Image of a broken heelIn a recent post about the development towards a syndication bus using WordPress Multi-User, Steven Egan brought up an excellent issue that for me remains the Achilles’ Heel for this setup: how can we syndicate comments along with posts?

Thing is when you use a tool like FeedWordPress to syndicate posts, what you cannot syndicate is comments, and while the permalink points back to the original post where the comments should be seen, there is no way to indicate on the syndicated post just how many comments there are, or reflect the recent ones in the sidebar somehow.

Steven says this in his comment on the issue:

It would be interesting to take the republishing thing and include the comments at a single location. Basically the comments happening at the original blog, rather than having it happen on multiple blogs. Even if it is just pointing to the place to join in the conversation.

What I would like is the ability for the comments to be reflected in both spaces, so that the permalink can point to the post on the course aggregation blog, for example, but once someone leave a comment there, that same comment is automatically re-published on the original post. Now this, for me, would make the whole thing perfect.

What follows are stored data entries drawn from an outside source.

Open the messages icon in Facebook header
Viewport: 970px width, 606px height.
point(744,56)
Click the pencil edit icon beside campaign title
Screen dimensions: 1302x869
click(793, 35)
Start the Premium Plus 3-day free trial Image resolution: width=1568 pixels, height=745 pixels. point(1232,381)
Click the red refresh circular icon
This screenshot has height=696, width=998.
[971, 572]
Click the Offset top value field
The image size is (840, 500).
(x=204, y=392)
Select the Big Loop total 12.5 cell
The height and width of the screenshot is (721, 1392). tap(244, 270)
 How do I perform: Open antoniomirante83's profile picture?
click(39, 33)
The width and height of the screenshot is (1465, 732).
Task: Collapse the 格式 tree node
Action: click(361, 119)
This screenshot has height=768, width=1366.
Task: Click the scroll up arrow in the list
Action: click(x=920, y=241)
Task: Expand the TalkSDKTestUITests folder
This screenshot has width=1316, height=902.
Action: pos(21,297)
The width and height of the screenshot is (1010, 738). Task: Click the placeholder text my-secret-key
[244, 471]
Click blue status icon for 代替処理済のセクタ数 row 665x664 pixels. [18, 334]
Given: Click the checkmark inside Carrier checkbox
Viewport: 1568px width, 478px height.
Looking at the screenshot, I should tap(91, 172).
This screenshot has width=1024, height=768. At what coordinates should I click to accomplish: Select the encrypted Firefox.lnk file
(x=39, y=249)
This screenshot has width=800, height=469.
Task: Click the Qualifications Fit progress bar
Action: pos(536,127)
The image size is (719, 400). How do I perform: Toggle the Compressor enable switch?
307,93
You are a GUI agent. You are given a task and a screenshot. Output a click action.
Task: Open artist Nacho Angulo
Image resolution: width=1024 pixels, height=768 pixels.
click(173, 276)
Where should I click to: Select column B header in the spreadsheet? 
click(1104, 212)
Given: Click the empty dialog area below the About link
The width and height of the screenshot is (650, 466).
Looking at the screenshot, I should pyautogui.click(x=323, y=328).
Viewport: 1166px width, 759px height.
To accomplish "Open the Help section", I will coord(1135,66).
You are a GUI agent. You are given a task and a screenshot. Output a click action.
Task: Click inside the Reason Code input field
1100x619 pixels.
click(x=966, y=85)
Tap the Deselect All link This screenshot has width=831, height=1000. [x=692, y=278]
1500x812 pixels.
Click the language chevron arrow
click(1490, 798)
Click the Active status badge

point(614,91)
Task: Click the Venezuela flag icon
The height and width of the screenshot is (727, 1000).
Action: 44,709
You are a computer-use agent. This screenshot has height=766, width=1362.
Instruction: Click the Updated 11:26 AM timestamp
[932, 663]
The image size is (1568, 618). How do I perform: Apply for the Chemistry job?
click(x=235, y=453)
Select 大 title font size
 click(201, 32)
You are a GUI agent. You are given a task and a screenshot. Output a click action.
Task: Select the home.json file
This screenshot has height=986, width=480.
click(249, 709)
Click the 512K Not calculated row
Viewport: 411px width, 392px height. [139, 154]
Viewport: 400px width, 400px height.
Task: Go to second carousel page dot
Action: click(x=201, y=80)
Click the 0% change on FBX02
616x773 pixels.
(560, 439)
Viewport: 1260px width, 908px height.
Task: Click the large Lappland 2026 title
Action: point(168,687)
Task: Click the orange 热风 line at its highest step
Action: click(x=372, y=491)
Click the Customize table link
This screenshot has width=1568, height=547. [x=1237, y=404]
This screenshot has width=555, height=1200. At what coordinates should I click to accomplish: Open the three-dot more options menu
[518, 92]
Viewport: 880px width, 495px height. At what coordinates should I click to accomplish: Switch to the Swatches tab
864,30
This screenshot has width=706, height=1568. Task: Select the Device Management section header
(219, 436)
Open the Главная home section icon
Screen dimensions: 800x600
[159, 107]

But at this point I would even settle for a little number on each post in the aggregation blog that would dynamically reflect how many comments are on the original post. Yet, this wouldn’t answer the questions of how to show recent comments in the sidebar of the aggregation blog. I’m using a workaround for this currently on UMW Blogs which basically takes all the comment feeds for the individual student blogs for a course and creates one aggregated feed of them in the sidebar (I do this BDP RSS). But this is not only laborious, but it is also far from perfect because if a student uses their blog for a variety of different classes or reasons, then comments that are not relevant to course will show up.

So, anyway, I was just recognizing a weakness in this model and wondering if there is a better way to deal with the aggregation of comments for a syndication bus like the one we are thinking through.